(Task details) Look below for the line containing "View All unsolved"; from there, print each line exactly up to and including the line containing "445x964 pixels.", and stop.

(Stored data)

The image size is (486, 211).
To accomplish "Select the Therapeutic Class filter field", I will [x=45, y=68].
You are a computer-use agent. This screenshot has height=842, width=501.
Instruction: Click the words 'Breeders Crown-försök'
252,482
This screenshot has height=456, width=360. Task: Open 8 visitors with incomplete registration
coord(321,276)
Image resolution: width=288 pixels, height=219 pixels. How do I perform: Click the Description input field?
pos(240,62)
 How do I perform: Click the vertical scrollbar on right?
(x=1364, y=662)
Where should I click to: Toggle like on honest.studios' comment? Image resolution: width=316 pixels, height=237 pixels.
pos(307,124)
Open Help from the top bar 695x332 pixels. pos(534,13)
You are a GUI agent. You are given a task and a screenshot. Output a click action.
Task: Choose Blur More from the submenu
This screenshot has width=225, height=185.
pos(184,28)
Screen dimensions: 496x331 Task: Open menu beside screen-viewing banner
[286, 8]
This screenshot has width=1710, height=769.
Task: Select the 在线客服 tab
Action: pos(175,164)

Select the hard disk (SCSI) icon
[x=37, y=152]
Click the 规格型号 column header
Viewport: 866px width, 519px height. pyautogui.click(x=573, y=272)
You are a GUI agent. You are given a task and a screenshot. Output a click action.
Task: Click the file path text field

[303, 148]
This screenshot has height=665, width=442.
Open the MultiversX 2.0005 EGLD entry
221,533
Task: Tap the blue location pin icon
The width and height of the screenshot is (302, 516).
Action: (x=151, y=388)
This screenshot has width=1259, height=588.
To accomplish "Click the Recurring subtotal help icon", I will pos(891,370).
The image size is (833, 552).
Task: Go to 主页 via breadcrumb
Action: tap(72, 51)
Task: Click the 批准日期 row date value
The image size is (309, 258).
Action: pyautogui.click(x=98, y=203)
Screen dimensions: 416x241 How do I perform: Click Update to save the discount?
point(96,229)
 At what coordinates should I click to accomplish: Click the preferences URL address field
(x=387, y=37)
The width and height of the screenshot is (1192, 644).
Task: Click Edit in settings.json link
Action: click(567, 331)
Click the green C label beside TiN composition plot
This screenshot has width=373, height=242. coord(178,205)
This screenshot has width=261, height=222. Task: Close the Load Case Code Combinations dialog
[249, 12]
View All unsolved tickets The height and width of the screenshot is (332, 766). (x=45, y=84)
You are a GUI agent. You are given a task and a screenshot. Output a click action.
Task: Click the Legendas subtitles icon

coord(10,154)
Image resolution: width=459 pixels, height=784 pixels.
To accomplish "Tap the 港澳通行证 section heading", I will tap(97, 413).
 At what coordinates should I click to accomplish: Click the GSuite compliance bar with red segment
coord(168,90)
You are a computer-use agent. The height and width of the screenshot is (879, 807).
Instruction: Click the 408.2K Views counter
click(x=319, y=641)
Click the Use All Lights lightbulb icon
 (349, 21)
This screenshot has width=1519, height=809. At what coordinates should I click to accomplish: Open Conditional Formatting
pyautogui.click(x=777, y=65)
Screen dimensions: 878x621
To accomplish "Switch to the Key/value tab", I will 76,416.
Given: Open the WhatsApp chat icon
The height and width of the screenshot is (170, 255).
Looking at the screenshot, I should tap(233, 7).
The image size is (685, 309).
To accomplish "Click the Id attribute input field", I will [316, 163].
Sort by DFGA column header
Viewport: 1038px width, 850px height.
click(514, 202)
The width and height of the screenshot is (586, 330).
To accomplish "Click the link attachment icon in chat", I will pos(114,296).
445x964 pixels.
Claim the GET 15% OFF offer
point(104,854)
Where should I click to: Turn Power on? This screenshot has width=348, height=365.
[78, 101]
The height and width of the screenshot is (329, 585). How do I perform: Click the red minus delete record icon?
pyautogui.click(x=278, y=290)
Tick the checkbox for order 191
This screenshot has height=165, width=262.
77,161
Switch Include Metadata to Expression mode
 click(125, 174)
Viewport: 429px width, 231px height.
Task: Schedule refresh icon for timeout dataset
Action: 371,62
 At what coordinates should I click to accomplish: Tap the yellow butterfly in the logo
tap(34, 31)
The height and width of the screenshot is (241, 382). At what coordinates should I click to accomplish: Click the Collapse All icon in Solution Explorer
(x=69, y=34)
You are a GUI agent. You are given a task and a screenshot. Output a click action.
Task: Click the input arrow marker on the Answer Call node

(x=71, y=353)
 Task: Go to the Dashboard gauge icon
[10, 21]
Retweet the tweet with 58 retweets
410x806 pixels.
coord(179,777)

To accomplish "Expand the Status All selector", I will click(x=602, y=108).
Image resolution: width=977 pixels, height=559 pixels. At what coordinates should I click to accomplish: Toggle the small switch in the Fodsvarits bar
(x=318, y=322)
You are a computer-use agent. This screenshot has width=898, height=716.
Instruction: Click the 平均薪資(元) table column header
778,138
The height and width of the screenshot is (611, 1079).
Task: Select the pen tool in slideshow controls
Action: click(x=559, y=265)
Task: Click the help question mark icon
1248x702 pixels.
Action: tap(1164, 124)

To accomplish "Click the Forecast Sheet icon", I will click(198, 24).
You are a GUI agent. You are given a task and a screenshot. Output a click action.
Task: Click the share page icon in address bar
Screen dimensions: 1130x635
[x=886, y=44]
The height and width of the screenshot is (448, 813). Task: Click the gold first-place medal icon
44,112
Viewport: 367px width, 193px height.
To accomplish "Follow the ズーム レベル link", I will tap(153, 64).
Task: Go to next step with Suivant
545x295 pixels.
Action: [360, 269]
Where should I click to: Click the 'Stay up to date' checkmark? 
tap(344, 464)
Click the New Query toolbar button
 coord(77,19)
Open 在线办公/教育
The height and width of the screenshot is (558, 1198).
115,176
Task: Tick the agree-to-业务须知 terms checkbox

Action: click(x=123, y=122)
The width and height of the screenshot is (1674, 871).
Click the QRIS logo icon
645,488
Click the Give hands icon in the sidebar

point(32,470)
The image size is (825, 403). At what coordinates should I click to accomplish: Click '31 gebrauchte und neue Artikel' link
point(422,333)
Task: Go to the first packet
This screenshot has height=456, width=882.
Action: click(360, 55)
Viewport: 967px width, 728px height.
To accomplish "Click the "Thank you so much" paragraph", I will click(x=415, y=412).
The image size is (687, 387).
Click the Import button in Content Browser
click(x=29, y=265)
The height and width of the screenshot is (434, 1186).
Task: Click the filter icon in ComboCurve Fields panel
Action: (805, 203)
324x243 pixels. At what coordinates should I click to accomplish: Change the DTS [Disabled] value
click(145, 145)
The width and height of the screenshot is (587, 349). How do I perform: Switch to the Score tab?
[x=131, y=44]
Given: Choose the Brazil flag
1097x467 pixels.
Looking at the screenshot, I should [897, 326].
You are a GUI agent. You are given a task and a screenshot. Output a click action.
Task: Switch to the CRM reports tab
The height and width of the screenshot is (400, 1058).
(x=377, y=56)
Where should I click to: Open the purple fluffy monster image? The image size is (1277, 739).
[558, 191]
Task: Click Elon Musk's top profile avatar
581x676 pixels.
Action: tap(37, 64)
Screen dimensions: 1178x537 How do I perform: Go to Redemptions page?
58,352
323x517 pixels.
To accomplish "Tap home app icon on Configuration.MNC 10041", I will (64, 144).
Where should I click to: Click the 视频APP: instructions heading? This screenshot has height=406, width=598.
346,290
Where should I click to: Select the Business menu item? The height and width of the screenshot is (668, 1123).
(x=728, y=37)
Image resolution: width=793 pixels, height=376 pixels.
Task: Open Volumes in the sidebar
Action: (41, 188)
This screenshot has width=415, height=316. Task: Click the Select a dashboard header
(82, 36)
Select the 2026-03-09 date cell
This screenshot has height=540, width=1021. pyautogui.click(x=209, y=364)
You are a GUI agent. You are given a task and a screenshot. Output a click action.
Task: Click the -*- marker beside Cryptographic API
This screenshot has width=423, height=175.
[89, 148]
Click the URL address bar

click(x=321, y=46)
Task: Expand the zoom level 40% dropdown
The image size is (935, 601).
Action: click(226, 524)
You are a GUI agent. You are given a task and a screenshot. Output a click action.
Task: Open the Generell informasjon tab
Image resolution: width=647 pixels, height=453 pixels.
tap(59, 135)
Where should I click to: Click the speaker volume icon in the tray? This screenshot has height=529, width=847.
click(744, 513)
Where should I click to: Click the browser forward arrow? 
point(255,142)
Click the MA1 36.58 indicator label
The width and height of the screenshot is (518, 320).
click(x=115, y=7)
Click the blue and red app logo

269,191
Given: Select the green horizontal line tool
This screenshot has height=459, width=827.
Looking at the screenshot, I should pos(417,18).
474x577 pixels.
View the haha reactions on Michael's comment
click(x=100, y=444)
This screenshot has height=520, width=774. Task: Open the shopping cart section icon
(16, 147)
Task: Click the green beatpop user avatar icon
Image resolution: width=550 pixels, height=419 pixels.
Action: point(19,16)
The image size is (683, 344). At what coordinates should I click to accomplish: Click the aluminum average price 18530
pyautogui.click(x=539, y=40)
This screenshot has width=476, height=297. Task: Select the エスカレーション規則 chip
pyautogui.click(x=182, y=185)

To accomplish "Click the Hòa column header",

(Result of this task)
View All unsolved tickets The height and width of the screenshot is (332, 766). (x=45, y=84)
You are a GUI agent. You are given a task and a screenshot. Output a click action.
Task: Click the Legendas subtitles icon

coord(10,154)
Image resolution: width=459 pixels, height=784 pixels.
To accomplish "Tap the 港澳通行证 section heading", I will tap(97, 413).
 At what coordinates should I click to accomplish: Click the GSuite compliance bar with red segment
coord(168,90)
You are a computer-use agent. The height and width of the screenshot is (879, 807).
Instruction: Click the 408.2K Views counter
click(x=319, y=641)
Click the Use All Lights lightbulb icon
 (349, 21)
This screenshot has width=1519, height=809. At what coordinates should I click to accomplish: Open Conditional Formatting
pyautogui.click(x=777, y=65)
Screen dimensions: 878x621
To accomplish "Switch to the Key/value tab", I will 76,416.
Given: Open the WhatsApp chat icon
The height and width of the screenshot is (170, 255).
Looking at the screenshot, I should tap(233, 7).
The image size is (685, 309).
To accomplish "Click the Id attribute input field", I will [316, 163].
Sort by DFGA column header
Viewport: 1038px width, 850px height.
click(514, 202)
The width and height of the screenshot is (586, 330).
To accomplish "Click the link attachment icon in chat", I will pos(114,296).
445x964 pixels.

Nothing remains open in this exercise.